Supervisor Dianne Jacob writes that this bill has direct application to the Diliberti case. “The San Diego Rural Fire Protection District receives 100% of property tax revenue and special assessment charges from borrowed funds, and the County takes on the obligation of collecting delinquent taxes, penalties and fees,” Jacob explains via email.
Jacob was asked, in the interest of community goodwill, if the County would consider dropping its demand for payment and forgiving Diliberti his debt if a large public outcry, petition, or polls demonstrated that the public supported this homeowner.
“The Treasurer-Tax Collector's office placed the brush-abatement charge on the tax bill at the request of the San Diego Rural Fire Protection District.” Jacob observes. “As long as the San Diego Rural Fire Protection District maintains that the brush-abatement charge is accurate and the debt is still outstanding, the County has no legal authority to waive it. The County also does not have the legal authority to waive the property taxes that are delinquent.”

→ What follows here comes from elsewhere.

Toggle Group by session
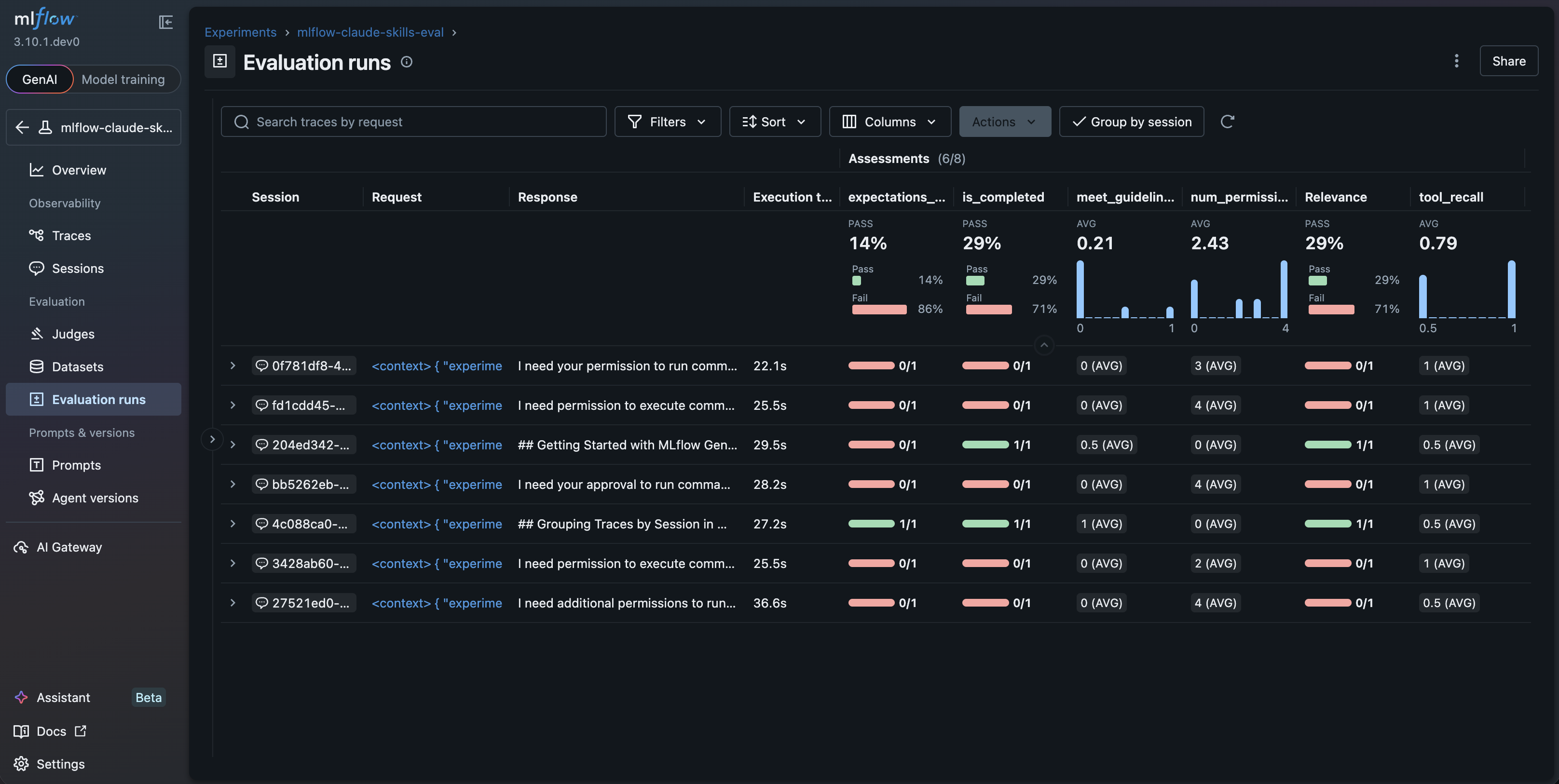Image resolution: width=1559 pixels, height=784 pixels. click(1131, 122)
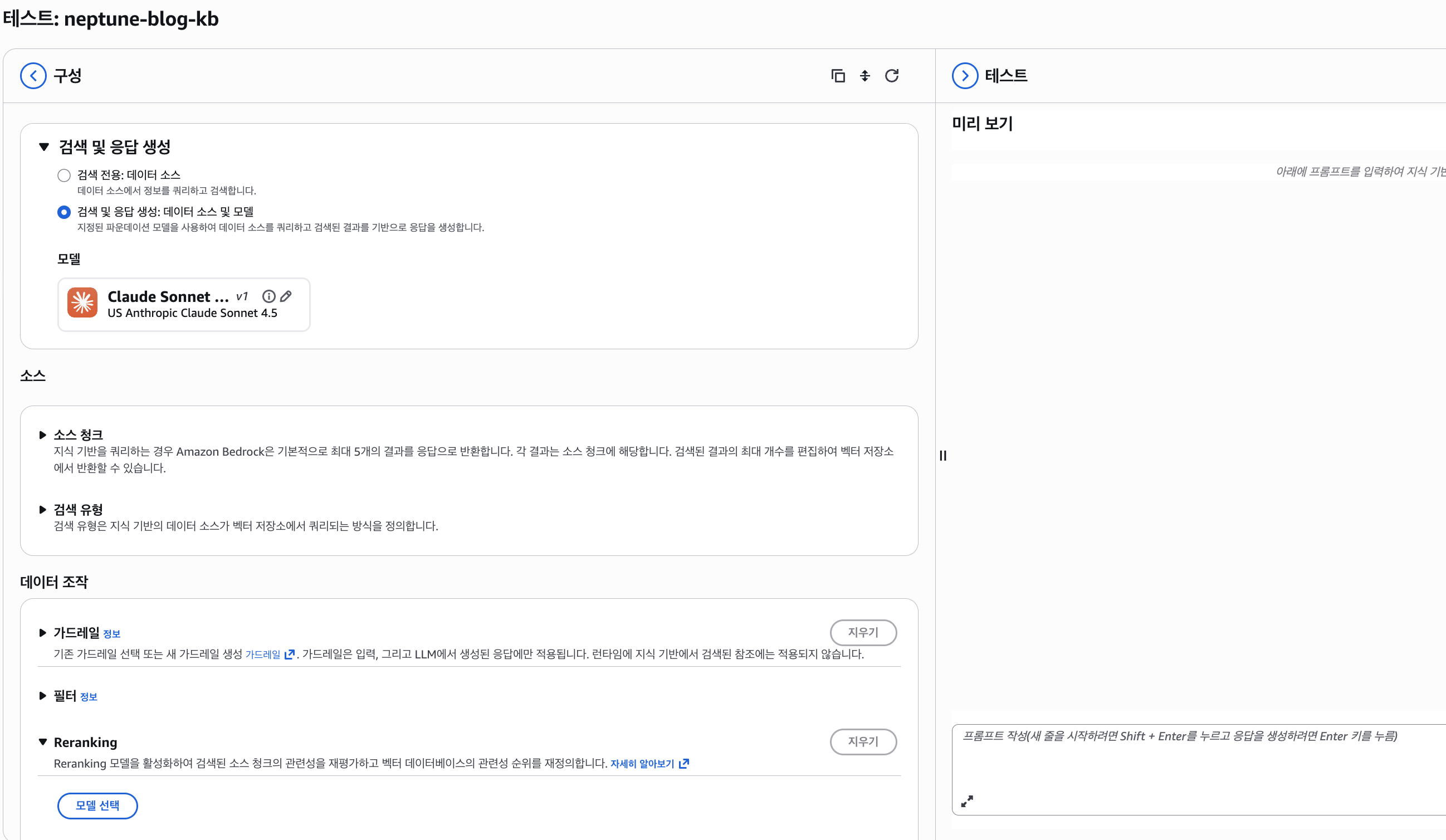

McAllister, likewise, states that loan forgiveness is not within his office’s purview. “We have no discretion to do that. The law does not permit us to do that.” Additionally, he says that he knows of no dispensation mechanism that could impact Diliberti.
“The whole thing is a tragedy that this thing has come to where it’s been,” says Nissen. “What this does is it gives everybody involved a black eye.” Nonetheless, he also emphasizes that he cannot intervene. “It’s not within our power” to exercise any discretion in the matter any longer, he says.
Meanwhile, Diliberti realizes that he has little recourse. He fumes that no other weed-abatement order has ever been ordered on his property, with the exception of the one that threatens to oust him. “It was fine for the past 30 years,” Diliberti remarks. On principle, he refuses to pay a dime to cover the weed abatement. As a practical matter, he simply cannot afford it.
Diliberti is asked, in hypothetical terms, whether he’d have complied with a vegetation-clearance order if sufficient advance notice had been given. The reply is a resounding “No.”
He says he does not intend to leave his one-of-a-kind studio. “I own the land. And if I can’t live here, on this land, after I fought for this country, I don’t want to be around here anyway.”